Start of DATA EXTRACTS

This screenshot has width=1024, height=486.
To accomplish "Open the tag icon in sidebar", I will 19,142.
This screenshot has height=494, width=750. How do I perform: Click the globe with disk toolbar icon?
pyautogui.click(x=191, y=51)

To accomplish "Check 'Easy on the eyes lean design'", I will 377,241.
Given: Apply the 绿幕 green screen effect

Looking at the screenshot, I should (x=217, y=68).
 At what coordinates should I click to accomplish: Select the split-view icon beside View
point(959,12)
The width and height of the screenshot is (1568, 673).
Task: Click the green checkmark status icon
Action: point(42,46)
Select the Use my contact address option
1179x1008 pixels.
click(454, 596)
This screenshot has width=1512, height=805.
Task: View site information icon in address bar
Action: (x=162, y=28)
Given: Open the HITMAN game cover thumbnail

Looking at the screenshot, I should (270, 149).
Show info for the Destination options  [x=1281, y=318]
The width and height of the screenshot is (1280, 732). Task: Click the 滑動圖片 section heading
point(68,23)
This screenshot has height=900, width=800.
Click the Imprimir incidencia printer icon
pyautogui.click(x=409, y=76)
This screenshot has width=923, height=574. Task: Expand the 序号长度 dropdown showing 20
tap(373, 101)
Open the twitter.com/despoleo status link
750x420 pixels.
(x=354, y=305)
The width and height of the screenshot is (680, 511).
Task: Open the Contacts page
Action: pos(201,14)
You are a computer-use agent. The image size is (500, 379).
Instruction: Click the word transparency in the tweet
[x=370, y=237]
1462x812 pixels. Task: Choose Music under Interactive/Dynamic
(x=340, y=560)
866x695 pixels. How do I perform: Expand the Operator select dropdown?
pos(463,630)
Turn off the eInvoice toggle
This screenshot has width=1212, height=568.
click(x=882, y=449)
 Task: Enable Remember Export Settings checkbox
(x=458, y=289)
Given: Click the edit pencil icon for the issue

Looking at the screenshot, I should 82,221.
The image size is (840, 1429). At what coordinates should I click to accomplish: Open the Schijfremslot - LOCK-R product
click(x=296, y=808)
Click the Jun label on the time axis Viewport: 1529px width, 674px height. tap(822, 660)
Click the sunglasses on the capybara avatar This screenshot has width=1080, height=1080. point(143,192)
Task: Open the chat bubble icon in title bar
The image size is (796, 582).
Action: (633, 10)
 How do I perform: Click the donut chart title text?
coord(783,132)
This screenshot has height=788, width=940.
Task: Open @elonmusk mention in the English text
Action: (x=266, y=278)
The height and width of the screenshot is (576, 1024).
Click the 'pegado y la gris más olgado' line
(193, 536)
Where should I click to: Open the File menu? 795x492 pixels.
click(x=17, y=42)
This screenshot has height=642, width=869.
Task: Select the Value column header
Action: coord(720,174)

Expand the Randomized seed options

End of DATA EXTRACTS

TASK BRIEF – For an answer, give a copy of every line in the listing that holds the word "options".

SOLUTION TO THIS TASK –
Show info for the Destination options  [x=1281, y=318]
Expand the Randomized seed options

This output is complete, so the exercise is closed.